While You Were Sleeping features a pivotal stretch that takes place during New Year’s Eve. A night where Lucy finds herself dealing with her neighbor (Michael Rispoli) and later, Peter in a series of misunderstandings that culminates in the movie’s most memorable line: “I’ve had a really lousy Christmas, you’ve just managed to kill my New Year’s, if you come back on Easter, you can burn down my apartment.”
Poseidon (2006)
The late Wolfgang Petersen’s Poseidon – a $160 million-budgeted loose remake of The Poseidon Adventure – marks his final Hollywood movie before he passed away sixteen years later in 2022. The big-budget disaster movie may have slumped at the box office but Petersen’s genre know-how direction ticks all the boxes: it’s economically paced at under 100 minutes; it has plenty of major set pieces (the capsizing scene!) worthy of the big-screen thrills aided by the state-of-the-art special effects technology; and the obligatory mismatched characters led by familiar faces from Josh Lucas to Kurt Russell, Richard Dreyfuss and Emmy Rossum.
And not to forget, this movie takes place on New Year’s Eve when the rogue wave hits the titular luxury ocean liner. It’s understandable that the Hollywood disaster genre has been oversaturated at this point and there’s nothing fresh or new in Poseidon. Petersen isn’t interested in reinventing the wheels but one thing is for sure, it’s a cinematic ride with enough action and peril to keep you entertained.
Ghostbusters II (1989)
Ghostbusters II may feel like a lazy rehash of the iconic 1984 box-office smash, complete with more or less the same storytelling and action beats. But it’s far from a disaster, even though the idea of introducing the Vigo the Carpathian painting comes to life isn’t as formidable as one might expect. Looking past that, the sequel still retains the oddball charm coming from the returning ghostbusting quartet along with Rick Moranis and Annie Potts’ delightful supporting turns as Louis Tully and Janine Melnitz.

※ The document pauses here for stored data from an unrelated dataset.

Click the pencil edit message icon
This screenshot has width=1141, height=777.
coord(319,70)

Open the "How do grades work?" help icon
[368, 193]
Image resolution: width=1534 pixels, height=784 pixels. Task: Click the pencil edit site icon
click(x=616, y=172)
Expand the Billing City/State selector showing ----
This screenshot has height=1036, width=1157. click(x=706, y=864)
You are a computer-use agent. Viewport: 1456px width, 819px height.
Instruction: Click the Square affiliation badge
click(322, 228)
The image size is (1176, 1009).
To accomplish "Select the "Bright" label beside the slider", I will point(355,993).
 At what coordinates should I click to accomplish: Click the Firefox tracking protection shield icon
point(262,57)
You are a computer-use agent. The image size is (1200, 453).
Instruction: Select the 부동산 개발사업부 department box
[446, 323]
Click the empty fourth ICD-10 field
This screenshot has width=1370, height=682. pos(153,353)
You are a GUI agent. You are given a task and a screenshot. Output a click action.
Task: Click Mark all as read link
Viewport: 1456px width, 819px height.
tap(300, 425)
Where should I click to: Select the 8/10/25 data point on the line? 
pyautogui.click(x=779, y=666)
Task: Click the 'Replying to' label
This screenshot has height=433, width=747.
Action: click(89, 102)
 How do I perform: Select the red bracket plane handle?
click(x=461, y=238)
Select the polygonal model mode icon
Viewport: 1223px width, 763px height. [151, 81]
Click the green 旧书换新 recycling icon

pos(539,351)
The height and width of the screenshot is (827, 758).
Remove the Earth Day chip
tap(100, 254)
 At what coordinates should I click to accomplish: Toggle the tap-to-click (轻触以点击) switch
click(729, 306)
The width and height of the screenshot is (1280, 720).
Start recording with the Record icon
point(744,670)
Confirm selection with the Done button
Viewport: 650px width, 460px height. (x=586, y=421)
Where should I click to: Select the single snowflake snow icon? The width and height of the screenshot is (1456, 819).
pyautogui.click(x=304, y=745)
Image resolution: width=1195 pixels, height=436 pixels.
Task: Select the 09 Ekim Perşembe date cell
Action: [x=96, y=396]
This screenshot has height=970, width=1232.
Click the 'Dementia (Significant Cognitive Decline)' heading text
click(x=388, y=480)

There are a few memorable set pieces worth mentioning here, from the Ghostbusters team discovering a river of pink slime underneath the New York sewer to the culmination set on New Year’s Eve – the slime-powered Statue of Liberty is brought to walking life scored to Jackie Wilson’s “Higher and Higher”, the hopeful citizens cheering for the return of the Ghostbusters and of course, the heroes save the day. Not to mention director Ivan Reitman does a good job conjuring up a creepy scare during the abandoned subway sequence.
Strange Days (1995)
The final days of 1999 are all bleak, uncertain and full of depravity in Kathryn Bigelow’s underrated sci-fi thriller Strange Days. The movie may have been lengthy at nearly two and a half hours. But it has its moments, beginning with Bigelow’s vivid direction in envisioning the gritty, near-future Los Angeles dystopia influenced by the 1992 LA riots. Working from her ex-husband James Cameron and Jay Cocks’ deeply cynical screenplay, the movie explores the dark side of virtual reality, voyeurism (which in this case, the illegal SQUID device that enables users to get a firsthand experience of another person’s memories) and police corruption.
Strange Days also showcases Bigelow’s flair for stylish and visceral set pieces (the opening POV scene and the car chase come to mind) while bringing out the best in the unlikely pairing of Ralph Fiennes playing the unconventional antihero character and Angela Bassett as a tough bodyguard and driver.